Lines below containing the word "will" should be copied out.

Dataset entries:
· · ·
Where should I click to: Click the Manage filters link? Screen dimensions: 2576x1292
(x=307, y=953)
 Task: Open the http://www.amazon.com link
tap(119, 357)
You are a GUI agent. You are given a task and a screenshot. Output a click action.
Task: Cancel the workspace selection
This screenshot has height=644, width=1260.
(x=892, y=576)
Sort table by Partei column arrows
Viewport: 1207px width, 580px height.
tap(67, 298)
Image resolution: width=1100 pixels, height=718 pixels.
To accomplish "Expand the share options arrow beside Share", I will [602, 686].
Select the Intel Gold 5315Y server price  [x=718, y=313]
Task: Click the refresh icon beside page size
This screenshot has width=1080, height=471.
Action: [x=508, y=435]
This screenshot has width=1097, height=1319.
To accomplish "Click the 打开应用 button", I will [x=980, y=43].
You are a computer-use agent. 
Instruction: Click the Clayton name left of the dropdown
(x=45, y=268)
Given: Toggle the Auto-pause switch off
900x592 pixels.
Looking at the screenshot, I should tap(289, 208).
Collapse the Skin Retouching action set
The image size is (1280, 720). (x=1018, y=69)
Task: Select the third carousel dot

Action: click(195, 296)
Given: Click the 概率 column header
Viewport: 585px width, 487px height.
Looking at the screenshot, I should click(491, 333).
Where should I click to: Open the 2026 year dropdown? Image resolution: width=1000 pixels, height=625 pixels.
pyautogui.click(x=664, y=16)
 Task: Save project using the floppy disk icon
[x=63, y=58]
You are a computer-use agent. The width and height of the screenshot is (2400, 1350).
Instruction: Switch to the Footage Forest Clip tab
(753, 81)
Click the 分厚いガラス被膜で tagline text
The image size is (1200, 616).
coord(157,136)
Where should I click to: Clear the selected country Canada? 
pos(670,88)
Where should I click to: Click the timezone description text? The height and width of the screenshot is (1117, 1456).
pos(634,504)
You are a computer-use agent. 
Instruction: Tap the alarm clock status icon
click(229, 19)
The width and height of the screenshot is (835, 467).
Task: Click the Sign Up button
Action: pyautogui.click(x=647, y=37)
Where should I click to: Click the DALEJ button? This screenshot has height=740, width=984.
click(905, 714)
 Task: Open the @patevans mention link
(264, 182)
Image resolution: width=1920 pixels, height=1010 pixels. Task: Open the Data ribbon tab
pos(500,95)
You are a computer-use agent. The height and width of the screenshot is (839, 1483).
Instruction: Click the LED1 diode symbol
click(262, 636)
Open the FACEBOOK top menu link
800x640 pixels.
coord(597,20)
· · ·
** Written solution **
To accomplish "Expand the share options arrow beside Share", I will [602, 686].
To accomplish "Click the 打开应用 button", I will [x=980, y=43].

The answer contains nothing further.